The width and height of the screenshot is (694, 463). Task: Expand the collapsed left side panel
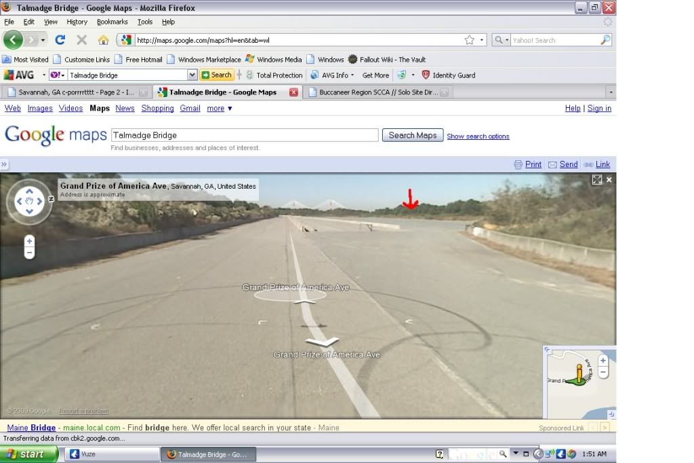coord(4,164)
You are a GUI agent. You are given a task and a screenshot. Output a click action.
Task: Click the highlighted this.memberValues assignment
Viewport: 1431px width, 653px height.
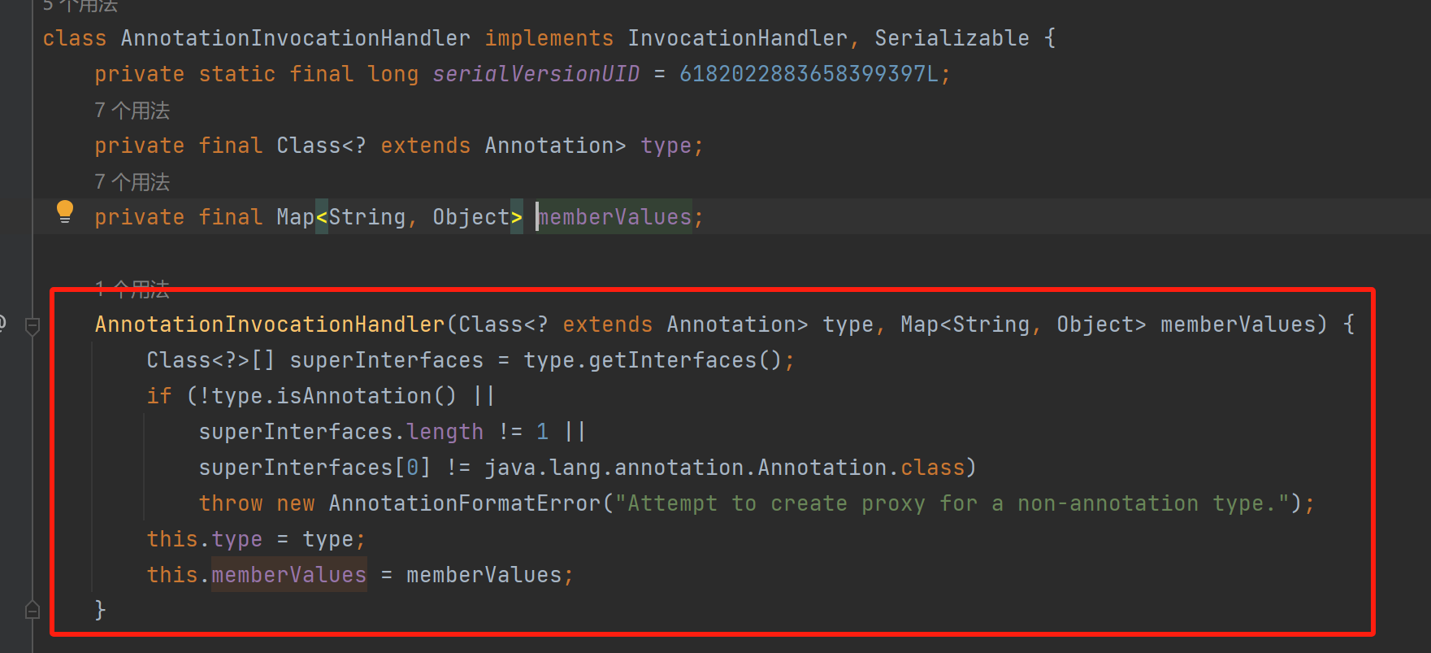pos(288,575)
* * *
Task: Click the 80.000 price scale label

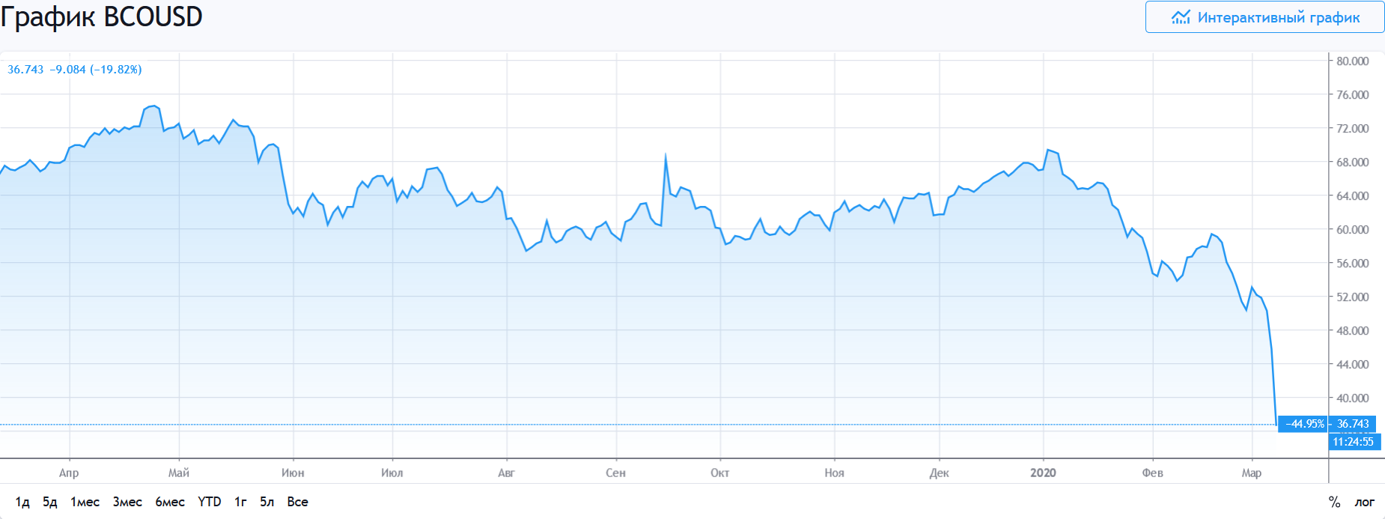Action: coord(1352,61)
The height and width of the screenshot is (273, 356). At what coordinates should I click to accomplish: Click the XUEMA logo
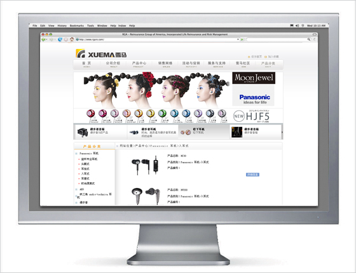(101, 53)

◆ Your objective ◆
Once the line with "The width and" has been found above, output that line and every later line exactly, stopping after the line with "Task: Click the highlighted", and omit the pictures.

◆ The completed task ◆
The width and height of the screenshot is (694, 463). Task: Expand the collapsed left side panel
coord(4,164)
You are a GUI agent. You are given a task and a screenshot. Output a click action.
Task: Click the highlighted this.memberValues assignment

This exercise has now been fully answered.